Opinión | Retiro lo escrito
La mojiganga vaticana

Un hombre reza en la plaza de San Pedro, en El Vaticano. / EFE
Una vez le preguntaron al gran historiador Leopold von Ranke qué es lo más parecido a un papa. «Otro papa», contestó inmediatamente. Ranke lo sabía muy bien. Había escrito una Historia de los Papas en la época moderna a mediados del siglo XIX que aún hoy es muy interesante. En su estudio Ranke había tratado al Papado como fenómeno histórico que era. No una institución inmutable, sino una politeia que había atravesado un proceso largo y complejo: desde la defensa de un ideario religioso y la invención de una organización eclesiástica de vocación universal hasta el combate por cimentar un poder político, territorial y simbólico, ampliarlo y defenderlo por la espada, la pólvora y la corrupción más sórdida, por la diplomacia, la guerra y el asesinato. La identidad a la que se refirió en su respuesta se relacionaba precisamente con el papel del papa: el papel de una autoridad suprema vinculada con la divinidad, cada vez más sustraída al control de los fieles y más endogámica, opaca y capciosa.
Ya uno ha visto en acción a cinco papas. El único reformista real fue el anterior a todos ellos, Juan XXIII, que con escándalo e inicial oposición de los cardenales decidió convocar un concilio para abrir un diálogo –con la máxima exigencia participativa– entre la Iglesia católica romana y el mundo contemporáneo. A su muerte presidió las sesiones hasta el final Pablo VI, un papa hamletiano de duda permanente entre la belleza de la tradición y los peligros del cambio. Y nada más. La élite eclesiástica adivinó –y quizás no les falló el instinto– que el poder religioso y material del catolicismo se hundiría si ese aggionarmento no era convenientemente refrenado, y así se hizo.

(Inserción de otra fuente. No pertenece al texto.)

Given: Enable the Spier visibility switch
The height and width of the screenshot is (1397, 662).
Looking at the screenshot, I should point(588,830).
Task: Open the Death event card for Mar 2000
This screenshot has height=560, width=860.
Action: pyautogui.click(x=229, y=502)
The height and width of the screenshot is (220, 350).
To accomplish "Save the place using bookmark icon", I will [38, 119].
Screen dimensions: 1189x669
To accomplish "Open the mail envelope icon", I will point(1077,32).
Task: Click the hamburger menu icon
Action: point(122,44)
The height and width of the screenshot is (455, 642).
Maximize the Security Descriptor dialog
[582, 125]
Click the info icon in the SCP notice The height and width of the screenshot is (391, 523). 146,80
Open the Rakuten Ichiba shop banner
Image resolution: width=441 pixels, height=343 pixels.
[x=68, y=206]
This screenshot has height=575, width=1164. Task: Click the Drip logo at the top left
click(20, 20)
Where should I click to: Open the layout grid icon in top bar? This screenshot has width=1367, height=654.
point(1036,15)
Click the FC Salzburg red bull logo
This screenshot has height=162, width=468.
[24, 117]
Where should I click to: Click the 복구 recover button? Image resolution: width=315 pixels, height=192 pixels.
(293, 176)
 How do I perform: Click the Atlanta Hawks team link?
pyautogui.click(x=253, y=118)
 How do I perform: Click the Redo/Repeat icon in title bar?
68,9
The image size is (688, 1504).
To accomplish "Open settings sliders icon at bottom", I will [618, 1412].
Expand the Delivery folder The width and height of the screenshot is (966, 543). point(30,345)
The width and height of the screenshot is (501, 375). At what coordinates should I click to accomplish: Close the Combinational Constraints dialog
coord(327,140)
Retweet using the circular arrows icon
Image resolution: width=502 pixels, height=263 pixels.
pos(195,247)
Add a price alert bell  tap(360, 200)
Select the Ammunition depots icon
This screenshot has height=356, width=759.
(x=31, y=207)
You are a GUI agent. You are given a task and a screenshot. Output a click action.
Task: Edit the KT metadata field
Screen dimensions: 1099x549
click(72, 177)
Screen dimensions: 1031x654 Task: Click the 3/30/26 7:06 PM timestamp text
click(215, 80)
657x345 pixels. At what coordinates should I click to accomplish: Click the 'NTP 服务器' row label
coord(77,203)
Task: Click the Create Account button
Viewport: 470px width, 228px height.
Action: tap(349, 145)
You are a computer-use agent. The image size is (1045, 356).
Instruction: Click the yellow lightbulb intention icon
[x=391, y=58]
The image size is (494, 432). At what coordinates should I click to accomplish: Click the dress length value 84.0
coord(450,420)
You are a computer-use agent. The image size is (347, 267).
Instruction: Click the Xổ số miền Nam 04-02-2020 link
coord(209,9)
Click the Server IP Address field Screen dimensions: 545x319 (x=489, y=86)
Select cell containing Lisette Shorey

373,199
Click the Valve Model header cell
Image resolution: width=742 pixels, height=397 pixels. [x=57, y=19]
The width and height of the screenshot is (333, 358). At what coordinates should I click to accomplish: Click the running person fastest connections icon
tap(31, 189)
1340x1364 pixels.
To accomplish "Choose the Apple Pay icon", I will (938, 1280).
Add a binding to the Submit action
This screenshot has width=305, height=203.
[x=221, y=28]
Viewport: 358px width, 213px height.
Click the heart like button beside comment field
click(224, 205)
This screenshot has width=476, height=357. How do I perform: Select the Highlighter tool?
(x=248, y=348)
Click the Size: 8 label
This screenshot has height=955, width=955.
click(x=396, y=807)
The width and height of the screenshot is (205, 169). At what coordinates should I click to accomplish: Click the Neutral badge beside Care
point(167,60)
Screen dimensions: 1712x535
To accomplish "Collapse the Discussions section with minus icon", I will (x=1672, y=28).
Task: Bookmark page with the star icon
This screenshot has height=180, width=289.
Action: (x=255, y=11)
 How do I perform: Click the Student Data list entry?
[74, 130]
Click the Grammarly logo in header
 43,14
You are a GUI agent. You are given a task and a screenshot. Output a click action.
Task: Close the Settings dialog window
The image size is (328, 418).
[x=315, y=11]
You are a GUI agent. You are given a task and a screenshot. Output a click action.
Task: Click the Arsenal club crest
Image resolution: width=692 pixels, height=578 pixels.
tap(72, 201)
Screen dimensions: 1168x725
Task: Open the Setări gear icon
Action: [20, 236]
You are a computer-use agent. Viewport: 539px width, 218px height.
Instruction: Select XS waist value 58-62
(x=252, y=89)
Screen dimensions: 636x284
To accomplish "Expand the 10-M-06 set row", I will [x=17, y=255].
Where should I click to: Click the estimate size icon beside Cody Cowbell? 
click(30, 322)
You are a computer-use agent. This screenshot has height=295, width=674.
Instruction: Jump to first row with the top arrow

Una cosa es pedir disculpas por la condena eclesiástica a Galileo y otra admitir que Dios es una hipótesis innecesaria para avanzar en el conocimiento del Cosmos, por ejemplo. Ratzinguer, sin duda el mayor teólogo católico del siglo XX, lo tuvo clarísimo: la Iglesia corría un peligro de desidentificación, de reducirse a una opción ideológica entre otras. Había que recuperar la excepcionalidad de la enseñanza de Cristo y su incompatibilidad con los devaneos filosóficos, sociales e incluso artísticos del mundo moderno y posmoderno. Había que recuperar la autoridad.
La lección principal que se tomó de Juan XXIII fueron sus dotes retóricas, su estilo de liderazgo, su carisma humilde, sencillo, casi rural. Para un político actual lo esencial es buscarse un personaje que encarnar y que encaje en el cruce de relatos y preocupaciones de su sociedad. Los papas se transformaron en figuras políticas desde el llamado Papa Bueno. Fue un formato afortunado de manera que han existido otros dos papas buenos y sencillísimos posteriormente: el fugaz Juan Pablo I y Francisco. Ninguno de los dos ha sido un reformista y solo se puede reconocer el genio mediático de Bergoglio y sus asesores consiguiendo que se le despida como un renovador. Francisco comprendió antes incluso de ocupar la silla de San Pedro que basta con tener un lenguaje progresista y reformista para parecerlo, aunque seas un monarca absolutista en el Vaticano o tengas chalet con piscina en Galapagar. Por eso los líderes políticos lo adoraban o lo detestaban: porque lo reconocían automáticamente como uno de los suyos. Pero los verdaderos cambios doctrinales o pastorales en el interior de la Iglesia católica fueron muy pocos. Francisco no era un intelectual como Benedicto, ni un reformista como Juan XXIII, ni un contrarreformista tozudo y retrógrado como Juan Pablo II. Era un papa funcionarial, con sus ratos de gracia escénica e ingenio marketinero, que solo molestaba a los que se tomaban en serio la mojiganga vaticana. Hizo bien su trabajo: mantener las estructuras de poder y control sin parpadear y distraer al personal, católicos o no, como un buen producto audiovisual.